WRITTEN TASK =>
Set out the items starting at the line that contains "Viewport: 800px width, 420px height." and ending at the line that contains "pyautogui.click(x=888, y=842)" as a numbered list, with any blank lines left out.

TASK MATERIAL =>
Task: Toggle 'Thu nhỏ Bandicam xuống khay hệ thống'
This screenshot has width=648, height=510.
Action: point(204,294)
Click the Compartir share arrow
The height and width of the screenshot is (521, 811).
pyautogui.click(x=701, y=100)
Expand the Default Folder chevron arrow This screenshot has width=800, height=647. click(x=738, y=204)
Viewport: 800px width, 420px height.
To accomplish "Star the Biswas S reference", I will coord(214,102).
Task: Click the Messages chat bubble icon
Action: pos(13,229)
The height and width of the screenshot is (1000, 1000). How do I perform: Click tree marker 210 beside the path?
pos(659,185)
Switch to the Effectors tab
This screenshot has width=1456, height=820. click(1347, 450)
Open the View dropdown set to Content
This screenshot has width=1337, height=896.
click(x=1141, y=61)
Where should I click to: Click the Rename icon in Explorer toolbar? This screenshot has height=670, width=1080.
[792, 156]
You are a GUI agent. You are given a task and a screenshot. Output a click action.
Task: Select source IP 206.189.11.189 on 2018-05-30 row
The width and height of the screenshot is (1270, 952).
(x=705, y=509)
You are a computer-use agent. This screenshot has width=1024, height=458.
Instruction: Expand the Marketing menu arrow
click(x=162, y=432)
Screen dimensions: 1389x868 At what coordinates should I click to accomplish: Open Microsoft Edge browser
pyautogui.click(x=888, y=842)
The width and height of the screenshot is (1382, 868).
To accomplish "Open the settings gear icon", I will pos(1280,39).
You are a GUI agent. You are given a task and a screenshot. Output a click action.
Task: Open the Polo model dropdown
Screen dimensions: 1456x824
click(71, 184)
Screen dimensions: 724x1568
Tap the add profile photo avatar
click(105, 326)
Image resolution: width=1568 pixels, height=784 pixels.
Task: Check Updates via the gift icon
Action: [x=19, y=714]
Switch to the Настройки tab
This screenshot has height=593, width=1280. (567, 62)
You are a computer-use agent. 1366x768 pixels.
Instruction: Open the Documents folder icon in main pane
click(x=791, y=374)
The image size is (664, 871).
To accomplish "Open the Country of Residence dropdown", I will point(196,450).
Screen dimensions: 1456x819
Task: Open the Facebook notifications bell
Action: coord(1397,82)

SOLUTION TO THE EXERCISE =>
1. Viewport: 800px width, 420px height.
2. To accomplish "Star the Biswas S reference", I will coord(214,102).
3. Task: Click the Messages chat bubble icon
4. Action: pos(13,229)
5. The height and width of the screenshot is (1000, 1000). How do I perform: Click tree marker 210 beside the path?
6. pos(659,185)
7. Switch to the Effectors tab
8. This screenshot has width=1456, height=820. click(1347, 450)
9. Open the View dropdown set to Content
10. This screenshot has width=1337, height=896.
11. click(x=1141, y=61)
12. Where should I click to: Click the Rename icon in Explorer toolbar? This screenshot has height=670, width=1080.
13. [792, 156]
14. You are a GUI agent. You are given a task and a screenshot. Output a click action.
15. Task: Select source IP 206.189.11.189 on 2018-05-30 row
16. The width and height of the screenshot is (1270, 952).
17. (x=705, y=509)
18. You are a computer-use agent. This screenshot has width=1024, height=458.
19. Instruction: Expand the Marketing menu arrow
20. click(x=162, y=432)
21. Screen dimensions: 1389x868 At what coordinates should I click to accomplish: Open Microsoft Edge browser
22. pyautogui.click(x=888, y=842)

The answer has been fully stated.